* [What you need to do]:
Extract from the entries below, exactly as given, only the lines from the line containing "This screenshot has height=445, width=1477." to the line containing "Edit the 1a. Auto-KPI Scorecard RM report", both lines included.

---------- Data shown ----------

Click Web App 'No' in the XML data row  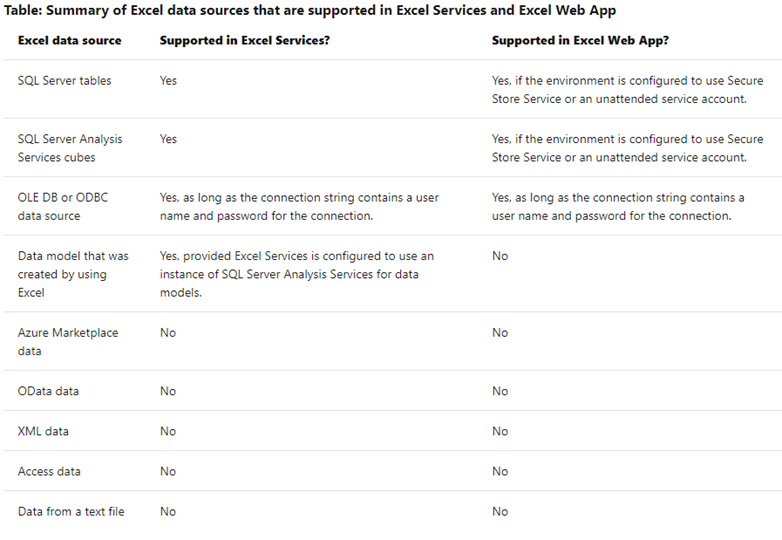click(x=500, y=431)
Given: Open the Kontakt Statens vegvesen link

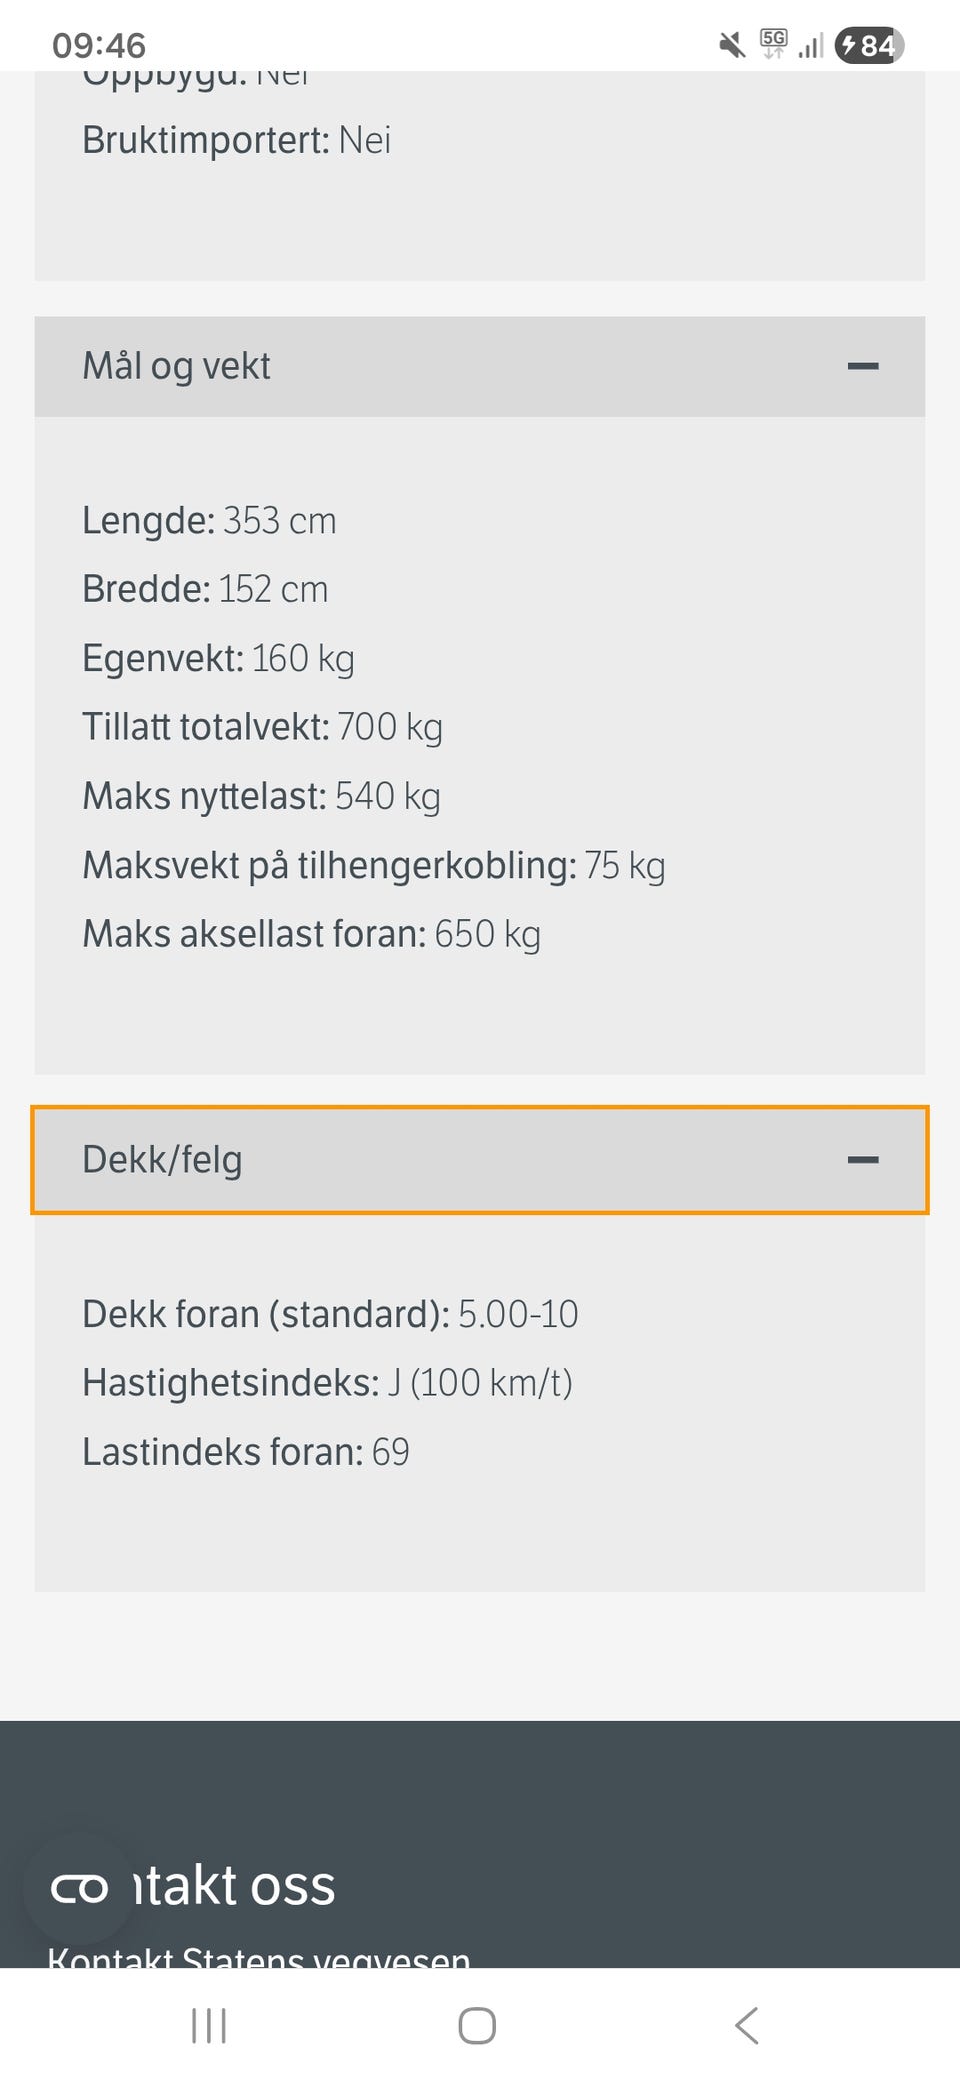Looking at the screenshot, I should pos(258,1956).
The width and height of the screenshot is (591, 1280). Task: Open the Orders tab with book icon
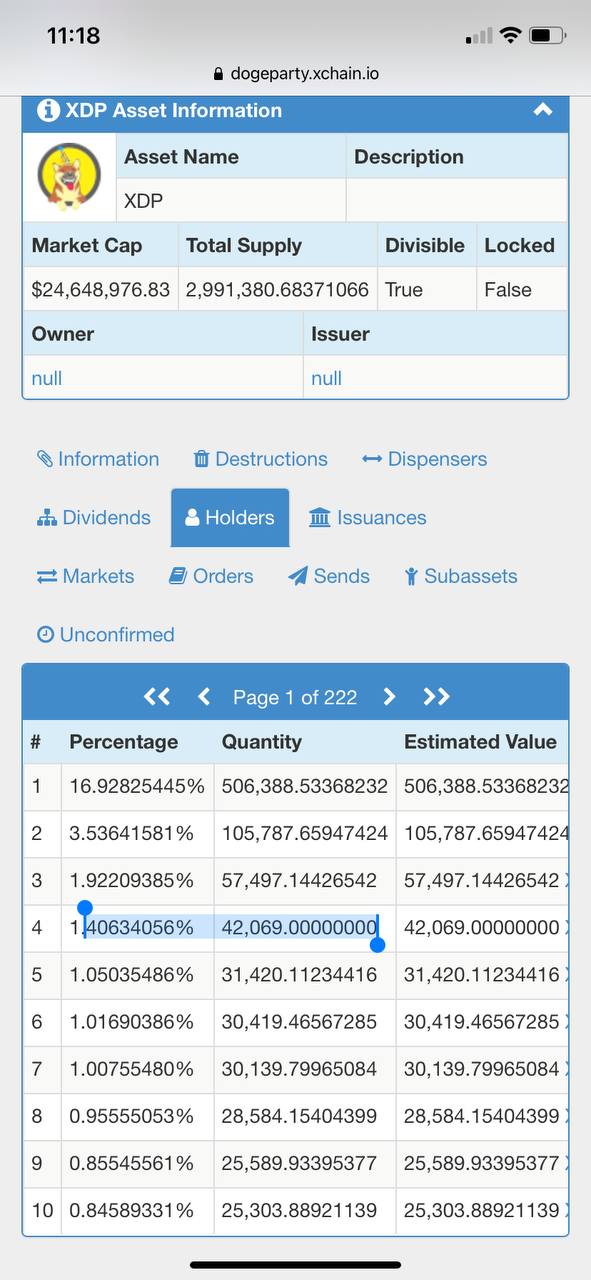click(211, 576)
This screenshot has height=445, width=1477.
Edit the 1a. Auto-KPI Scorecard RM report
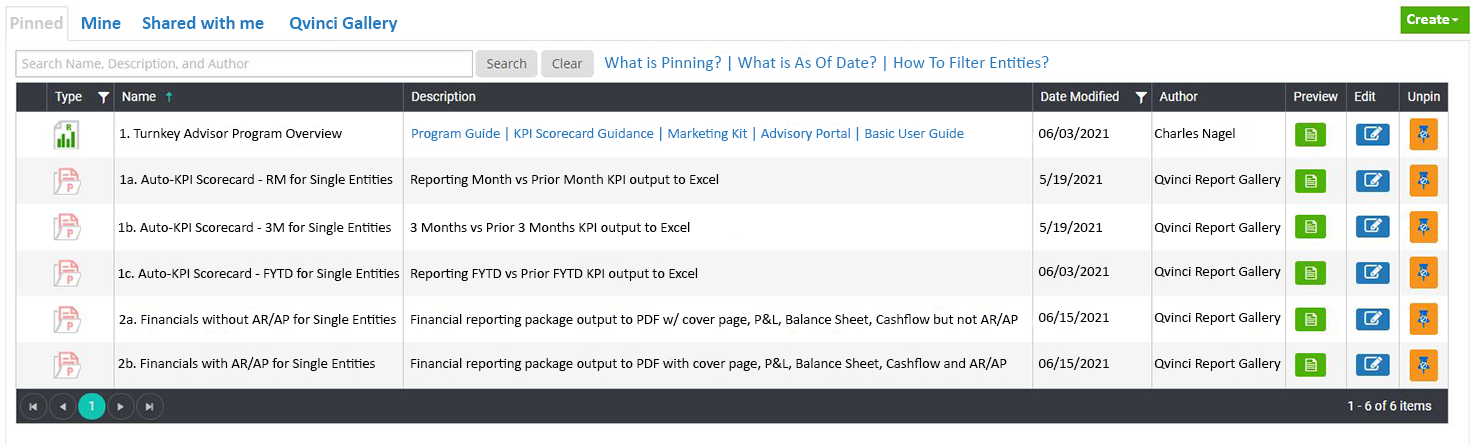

----------
---------- Data shown ----------

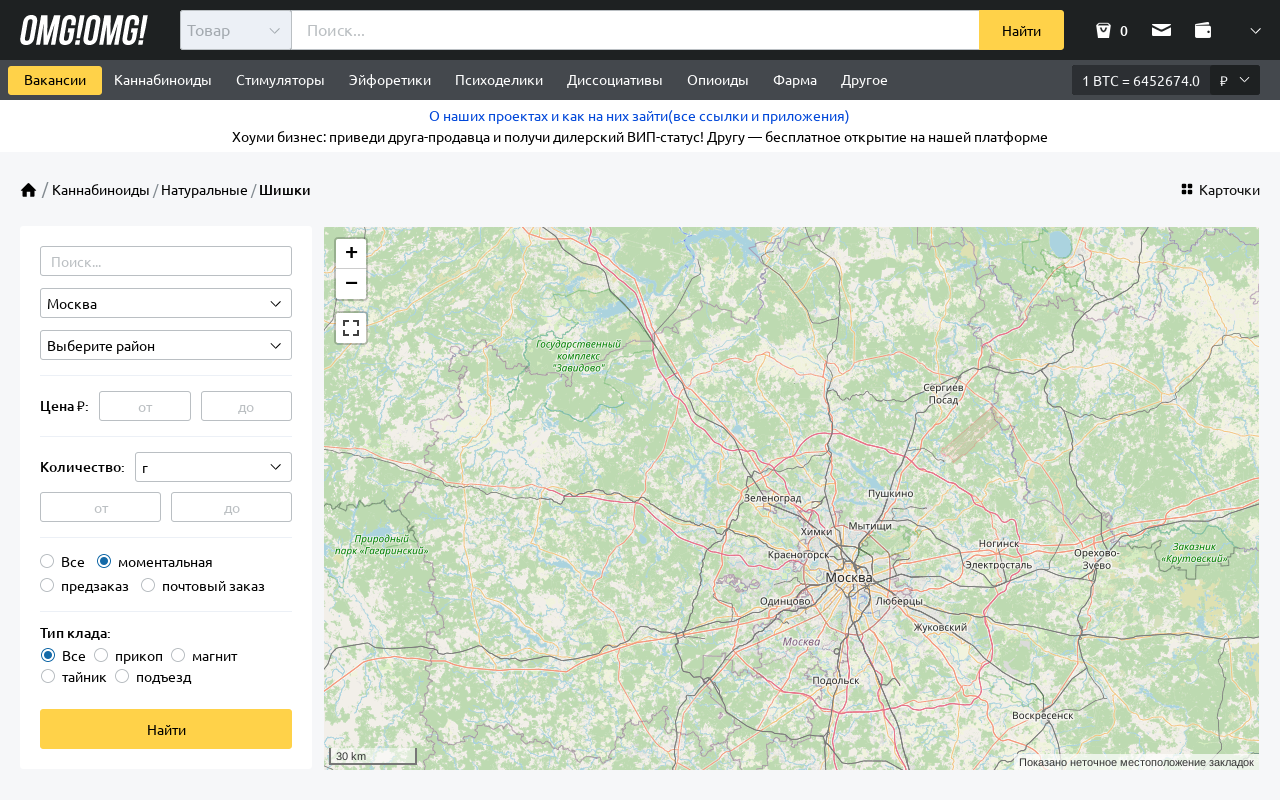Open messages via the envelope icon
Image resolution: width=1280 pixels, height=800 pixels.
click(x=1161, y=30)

----------

* [Answer space]:
This screenshot has height=445, width=1477.
Edit the 1a. Auto-KPI Scorecard RM report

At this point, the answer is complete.